IRAQ: A death in Fallouja remembered
There are spots like it throughout Fallouja: places where young Marines died in the fight with insurgents. The only difference with this place is that I was there when it happened.
It was early in the April 2004 clash. A mob had murdered Blackwater employees. The Marines were ordered to rout the insurgents from the city.
The Humvee I was in stopped beneath a freeway overpass as fighting raged several hundred yards away. I watched as a Navy doctor, corpsmen and Marines worked feverishly to save a Marine who had been shot in the head by an insurgent sniper from his vantage point in a mosque.
Finally the doctor declared the Marine dead and led a prayer. The body was zipped up in a large rubber bag. Within a few minutes a vehicle arrived with then-Col. John Toolan, the plain-spoken Irishman from Brooklyn who was leading the assault.
He walked over to the body bag and stood there silently for a long time, looking down. His body language spoke of grief. He wiped his eyes and went back to his vehicle.
Now Fallouja is recovering. The road where the doctor tried to save the Marine's life is swept clean. Cars carrying shoppers whiz by.

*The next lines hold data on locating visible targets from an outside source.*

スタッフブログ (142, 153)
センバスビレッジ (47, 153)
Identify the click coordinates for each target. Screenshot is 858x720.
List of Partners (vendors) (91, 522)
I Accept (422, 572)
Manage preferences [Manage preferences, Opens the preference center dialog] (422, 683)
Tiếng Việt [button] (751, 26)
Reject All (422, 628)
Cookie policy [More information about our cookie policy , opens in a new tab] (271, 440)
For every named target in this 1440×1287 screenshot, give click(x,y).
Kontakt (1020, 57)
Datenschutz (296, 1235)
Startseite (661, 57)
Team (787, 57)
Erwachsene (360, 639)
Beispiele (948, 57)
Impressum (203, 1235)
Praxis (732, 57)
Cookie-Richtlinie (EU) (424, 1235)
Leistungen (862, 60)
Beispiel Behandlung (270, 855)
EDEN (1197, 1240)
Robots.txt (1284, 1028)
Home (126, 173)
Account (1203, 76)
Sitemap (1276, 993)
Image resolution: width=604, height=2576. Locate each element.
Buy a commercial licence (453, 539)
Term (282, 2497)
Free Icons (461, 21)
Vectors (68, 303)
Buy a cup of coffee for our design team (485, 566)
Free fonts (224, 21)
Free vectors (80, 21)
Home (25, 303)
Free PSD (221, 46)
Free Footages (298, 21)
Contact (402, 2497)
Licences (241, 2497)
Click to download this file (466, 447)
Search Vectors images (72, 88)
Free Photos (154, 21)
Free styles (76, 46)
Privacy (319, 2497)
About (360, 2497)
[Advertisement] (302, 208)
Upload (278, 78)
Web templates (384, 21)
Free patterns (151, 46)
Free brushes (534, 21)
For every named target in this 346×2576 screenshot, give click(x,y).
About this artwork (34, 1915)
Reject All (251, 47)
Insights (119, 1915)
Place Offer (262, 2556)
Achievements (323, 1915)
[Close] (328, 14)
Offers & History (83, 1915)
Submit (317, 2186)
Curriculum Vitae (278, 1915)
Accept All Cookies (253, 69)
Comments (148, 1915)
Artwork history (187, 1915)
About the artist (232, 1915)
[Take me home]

There is nothing to note the death that occurred there, no marker, just memories, one of which is mine.
— Tony Perry in Fallouja
Photo: A road leading to downtown Fallouja, peaceful now but a place of death in April 2004. Credit: Tony Perry / Los Angeles Times


What might have been if Blackwater hadn't recklessly sent those men to their deaths, causing the Administration to panic ordering then stopping the battle for Fallujah. The Marines are now doing what they wanted to do years ago, pay off the Sunnis, do some reconstruction and create make work for idle hands.